What you are asked to do
Below are several records. Retype exactly those lines running from the one with "Contact us (108, 2335)" through the one with "Get notified (169, 568)", end lines included, and no others.

Task input
..........
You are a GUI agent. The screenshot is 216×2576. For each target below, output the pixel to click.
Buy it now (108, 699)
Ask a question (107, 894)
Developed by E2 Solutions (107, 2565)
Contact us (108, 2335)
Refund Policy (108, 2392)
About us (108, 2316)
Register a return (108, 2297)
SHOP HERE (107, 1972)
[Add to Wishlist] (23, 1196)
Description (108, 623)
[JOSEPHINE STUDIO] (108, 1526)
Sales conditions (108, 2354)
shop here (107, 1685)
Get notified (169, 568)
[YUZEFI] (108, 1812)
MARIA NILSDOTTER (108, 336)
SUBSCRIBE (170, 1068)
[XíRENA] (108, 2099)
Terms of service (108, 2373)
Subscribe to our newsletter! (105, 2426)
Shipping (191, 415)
..........
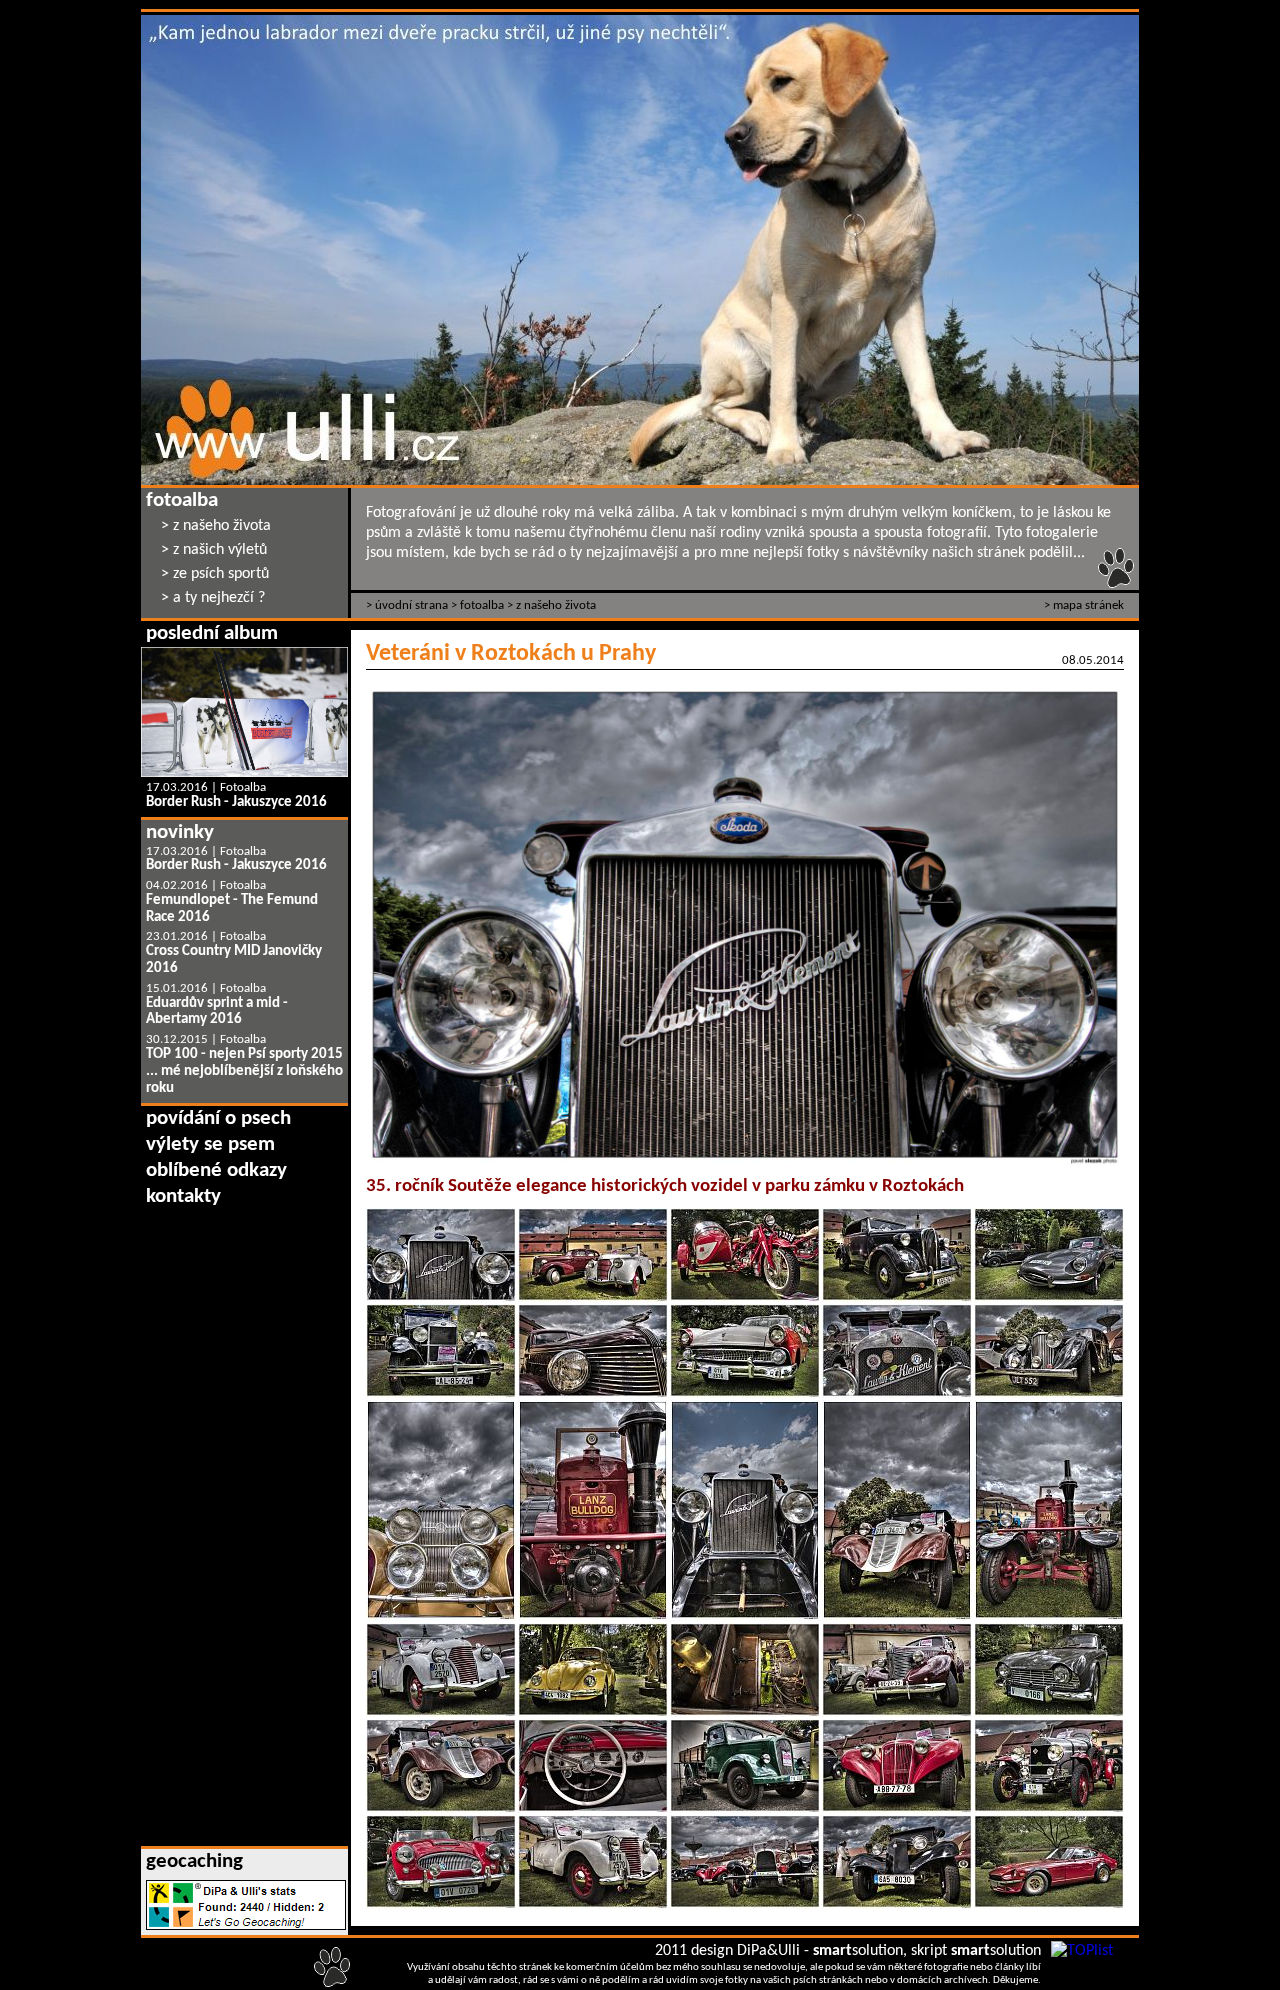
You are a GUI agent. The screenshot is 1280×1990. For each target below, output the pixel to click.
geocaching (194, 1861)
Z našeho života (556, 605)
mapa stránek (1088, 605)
..........
Result for this exercise
Contact us (108, 2335)
Refund Policy (108, 2392)
About us (108, 2316)
Register a return (108, 2297)
SHOP HERE (107, 1972)
[Add to Wishlist] (23, 1196)
Description (108, 623)
[JOSEPHINE STUDIO] (108, 1526)
Sales conditions (108, 2354)
shop here (107, 1685)
Get notified (169, 568)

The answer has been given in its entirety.